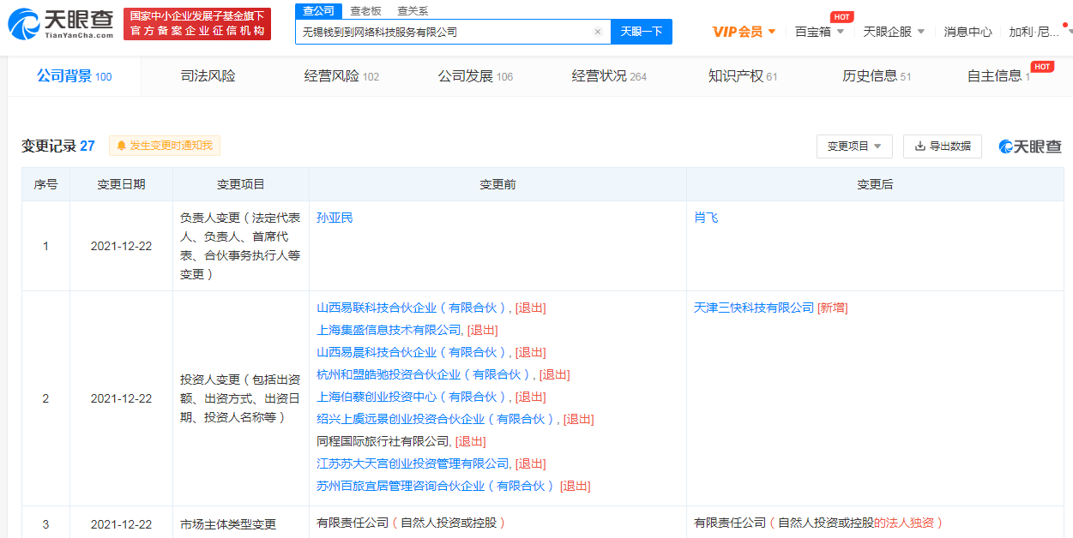The image size is (1073, 538).
Task: Click the bell change-notification button
Action: point(165,146)
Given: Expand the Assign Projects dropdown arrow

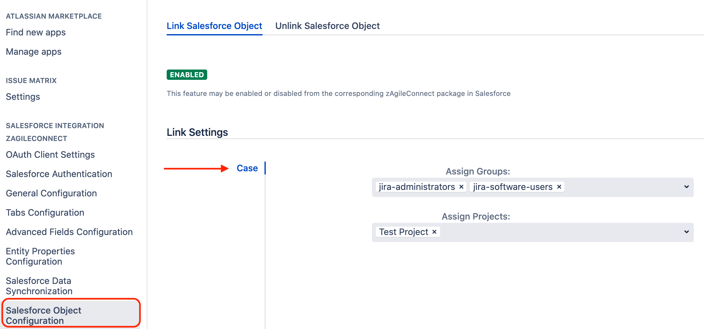Looking at the screenshot, I should tap(686, 232).
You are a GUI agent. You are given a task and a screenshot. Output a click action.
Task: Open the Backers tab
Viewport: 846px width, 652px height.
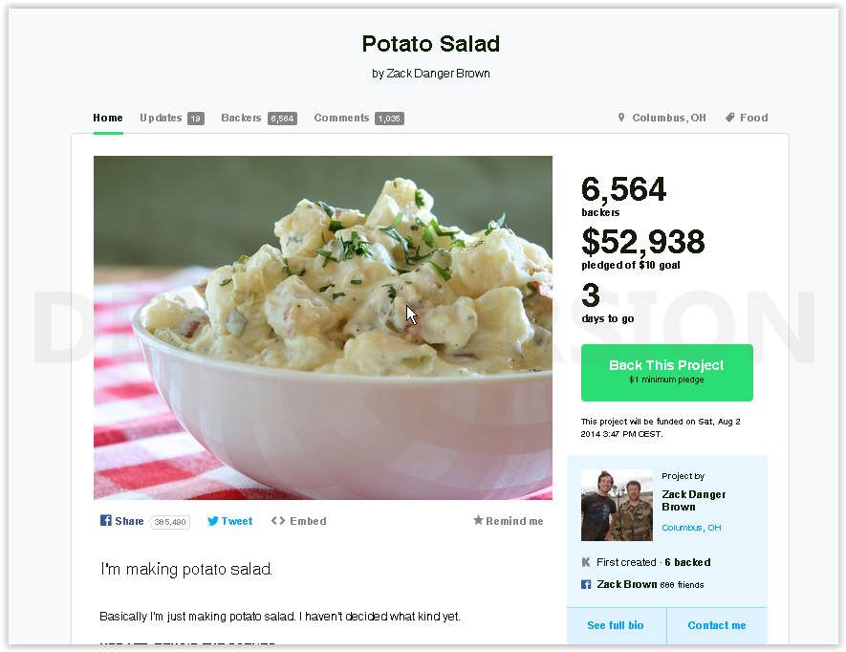(259, 119)
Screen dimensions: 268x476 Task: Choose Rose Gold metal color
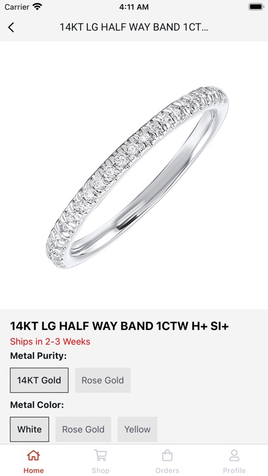[83, 429]
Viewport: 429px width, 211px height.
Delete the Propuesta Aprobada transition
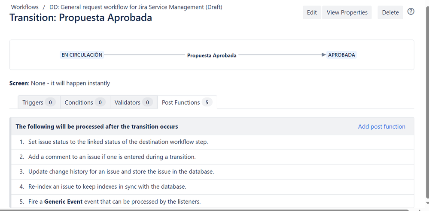(390, 12)
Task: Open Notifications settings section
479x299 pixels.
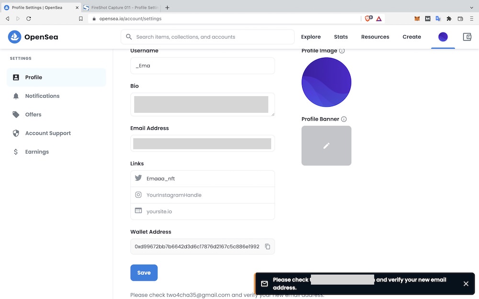Action: tap(42, 96)
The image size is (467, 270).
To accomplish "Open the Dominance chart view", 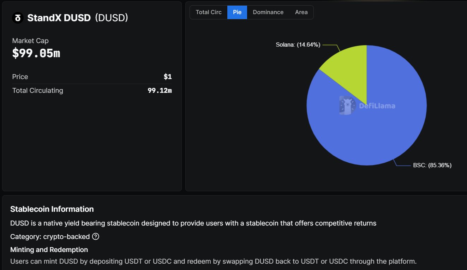I will tap(268, 12).
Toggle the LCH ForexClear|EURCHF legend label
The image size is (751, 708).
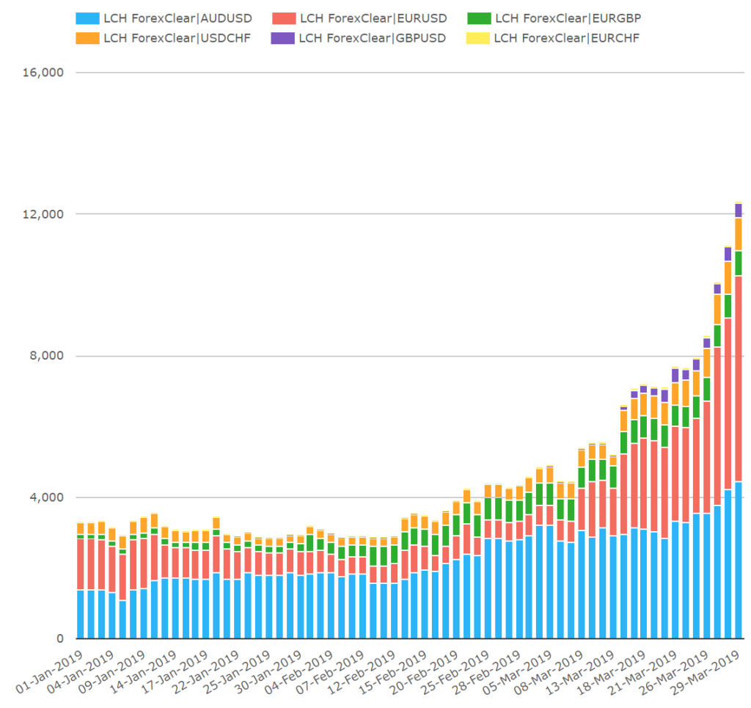point(567,38)
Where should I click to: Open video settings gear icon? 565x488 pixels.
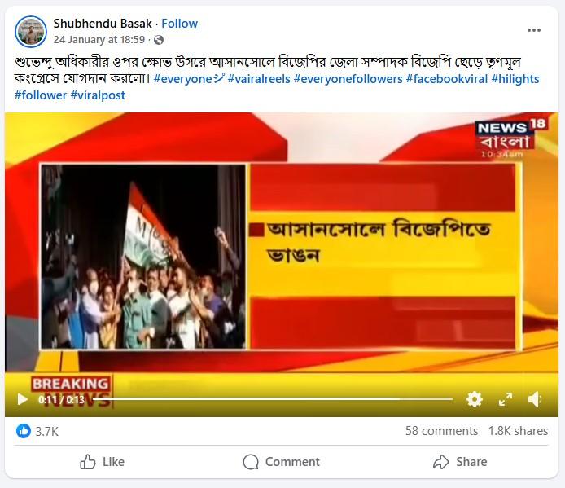point(474,399)
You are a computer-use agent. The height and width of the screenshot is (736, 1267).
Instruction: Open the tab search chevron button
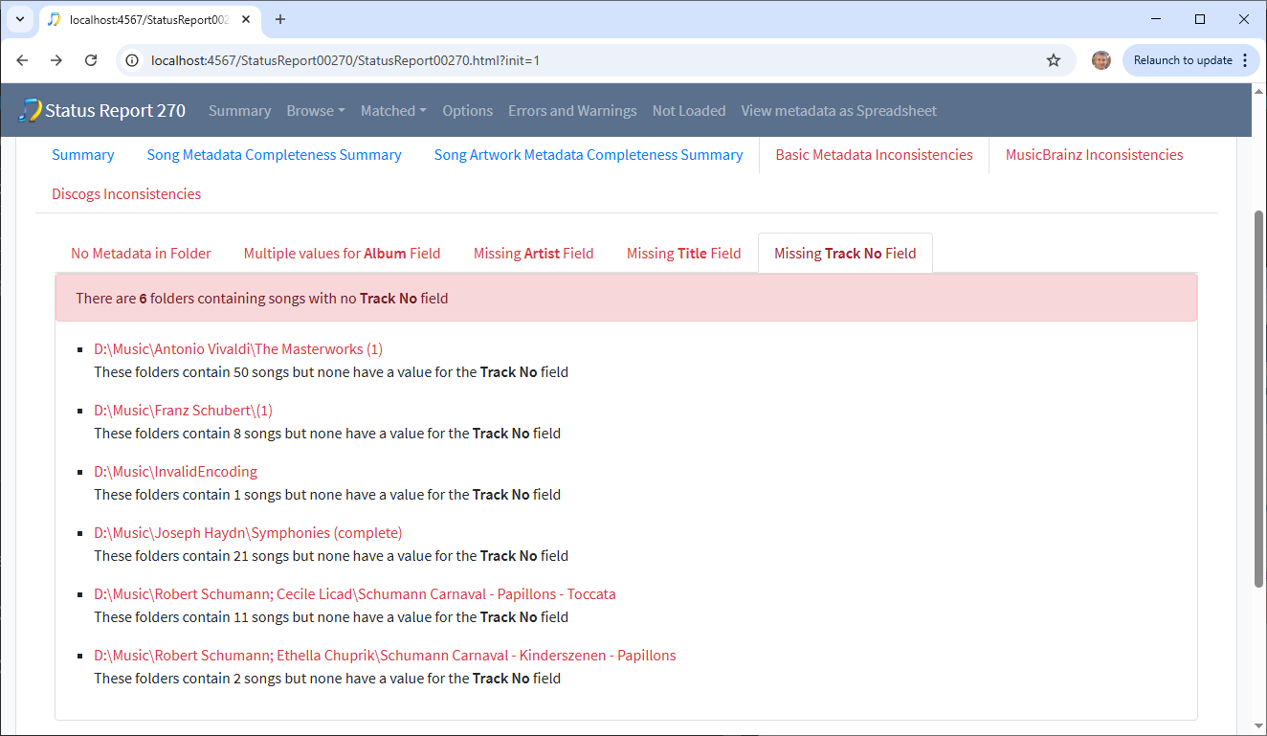tap(19, 19)
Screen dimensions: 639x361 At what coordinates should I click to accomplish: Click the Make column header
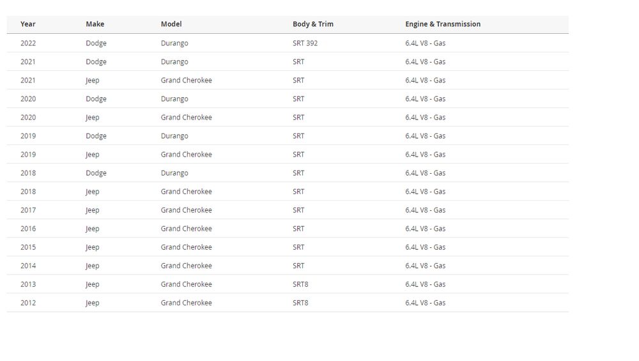point(95,24)
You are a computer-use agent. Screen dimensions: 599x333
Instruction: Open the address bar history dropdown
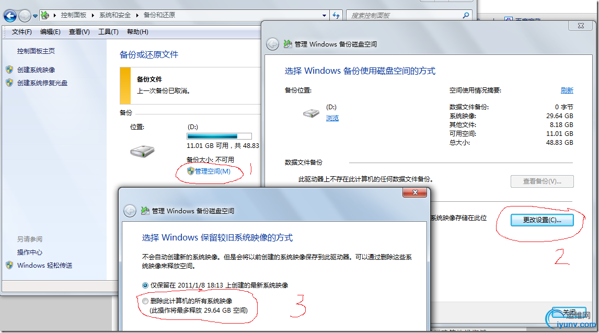point(324,16)
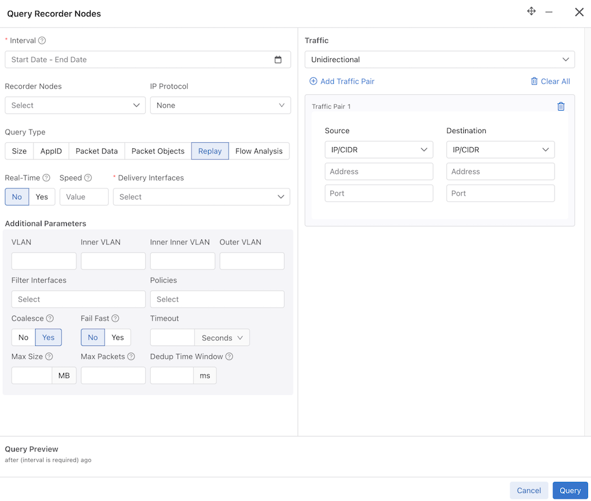This screenshot has width=591, height=501.
Task: Expand the Unidirectional traffic dropdown
Action: point(440,60)
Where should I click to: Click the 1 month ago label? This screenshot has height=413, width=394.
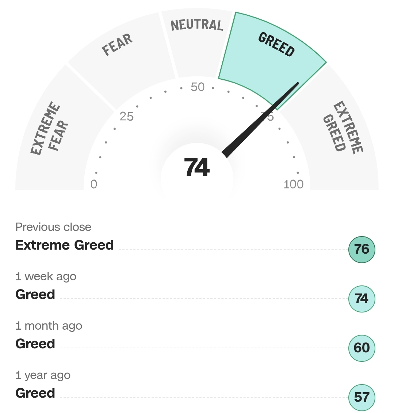(x=49, y=326)
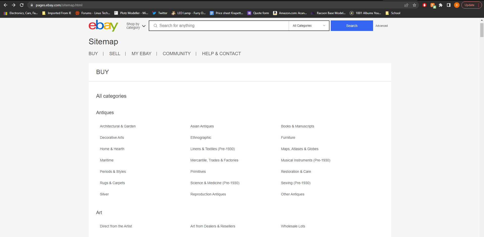Open the School bookmarks folder
The width and height of the screenshot is (484, 237).
click(393, 13)
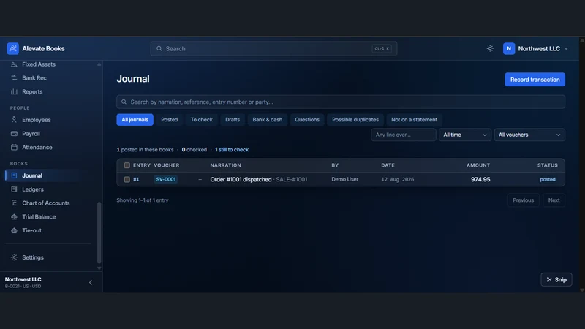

▶ _WORK INSTRUCTIONS_: Please say how many lines in the records contain the word "agent", and give only that number.

▶ _ANSWER BELOW_: 3